Public 12-month AWS price.
Traffic is the meter. The business case depends on whether targeted restraint saves more margin than the software consumes.
This cost explains the customer list: Sephora, Mattress Firm, New Balance, Men's Wearhouse, Balsam Brands, Tailored Brands, and other large operators. At that scale, a fractional conversion move can matter, but so can a fractional reduction in discount leakage. Session AI's homepage advertises examples such as a 35 percent reduction in promotions worth $40 million and a 10-times annual return for a $5 billion retailer. The sums are large because the sites are large.
The deployment is designed to avoid a replatforming melodrama. A retailer can use a website tag, SDK, plugin, cartridge, or server-to-server connection. The platform works with tag managers such as Google Tag Manager and Tealium, and it has Adobe Commerce and Adobe Campaign connectors. Business teams choose goals and guardrails - a margin floor, a discount cap, an inventory target, perhaps a rule never to disturb checkout. The agent then chooses from approved messages rather than improvising a carnival.

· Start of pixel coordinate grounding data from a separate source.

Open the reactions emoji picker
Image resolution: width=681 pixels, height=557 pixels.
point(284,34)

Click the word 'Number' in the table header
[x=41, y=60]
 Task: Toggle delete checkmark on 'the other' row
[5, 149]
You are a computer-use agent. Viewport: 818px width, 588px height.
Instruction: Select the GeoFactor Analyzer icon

The grown-up feature is the control group
The flashy feature is prediction. The credible feature is abstention. Session AI says its testing system preserves control groups and measures each agent-driven variant against them. That matters because ecommerce attribution is a gifted flatterer. If a likely buyer sees a banner and purchases, the banner will happily take credit for gravity.

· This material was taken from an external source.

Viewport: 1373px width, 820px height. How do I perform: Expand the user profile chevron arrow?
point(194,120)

A control group answers the less glamorous question: what would have happened anyway? Session AI's agentic A/B testing shifts traffic among variants while retaining a baseline. The practice can be copied without buying the product. Stop counting every purchase after an offer as a victory. Keep a genuine holdout. Optimize for incremental profit, not the number of coupons clicked. Let “no offer” compete as a treatment.

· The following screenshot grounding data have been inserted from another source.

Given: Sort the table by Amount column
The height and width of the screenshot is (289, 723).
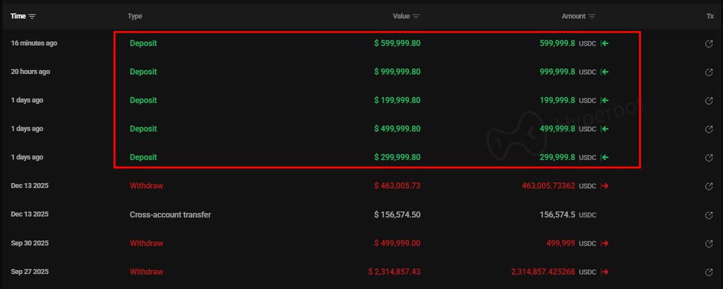Looking at the screenshot, I should 592,16.
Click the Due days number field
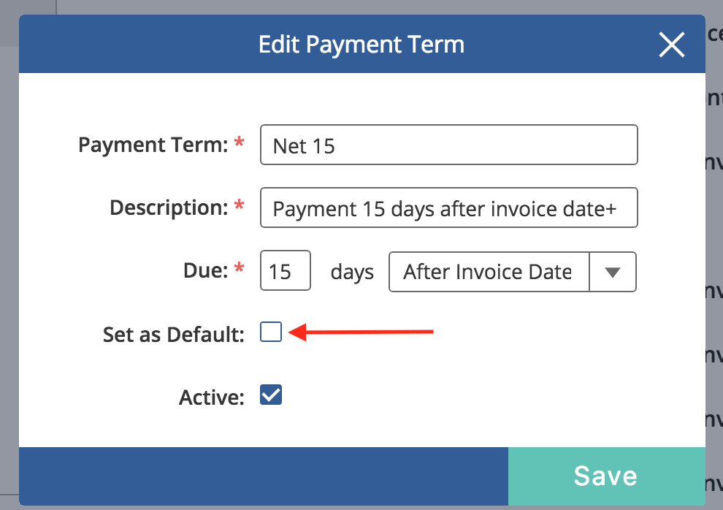 (286, 272)
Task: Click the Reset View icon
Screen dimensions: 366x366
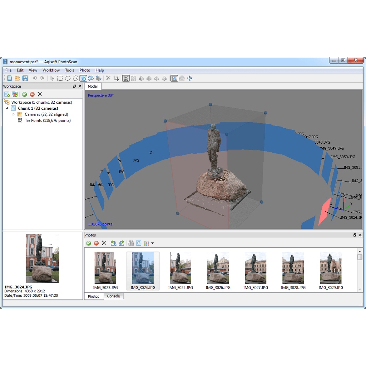Action: click(190, 78)
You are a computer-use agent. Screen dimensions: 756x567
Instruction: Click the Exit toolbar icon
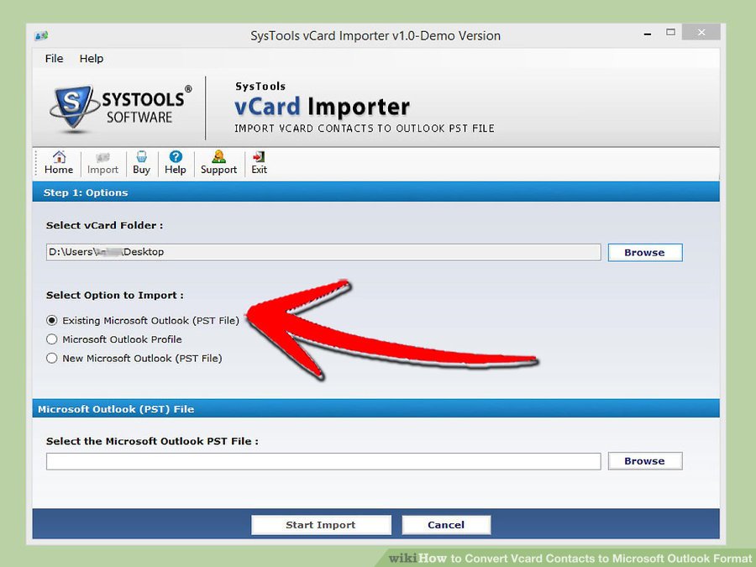(259, 157)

Where the bet earns its odds
This is not software for every shop. Machine learning needs enough repeated behavior to learn, experiments need enough traffic to settle, and optimization needs several legitimate actions to choose among. A small merchant with a few thousand visits, one promotion, and thin gross margin may simply have purchased an expensive traffic light for an empty road.
Strong conditions
- Large, steady session volume
- Meaningful promotion spend
- Several approved offers or messages
- Margin and inventory constraints
- Operational appetite for testing
Weak conditions
- Sparse or highly irregular traffic
- One product and one possible action
- Little margin to trade for conversion
- No clean control group
- Teams unable to maintain integrations
The company itself has taken the long route to this narrower claim. It raised $2.5 million in 2017, another $2.5 million in an Omidyar-led Series A, $10 million in a Norwest-led Series B, and $28 million in a SignalFire-led Series C. Roughly $43 million later, it has patents around event sequences, selective intervention, and friction analysis; offices in San Jose and Mumbai; and a new chief executive, Sanjeev Kulkarni, with co-founder Debjani Deb serving as president.
ZineOne starts with real-time customer engagement.
A $10 million Series B backs predictive engagement at enterprise scale.
A $28 million Series C funds the in-session marketing push.
The company takes the Session AI name.
The product becomes a governed Session Marketing Agent.
There is a pleasing irony in the result. Marketing software has spent decades collecting more history about more people. Session AI's wager is that, at the moment of purchase, a few fresh gestures may beat a dusty biography. Five clicks are not a person. They may, however, be enough to keep a retailer from offering that person 10 percent off for no reason at all.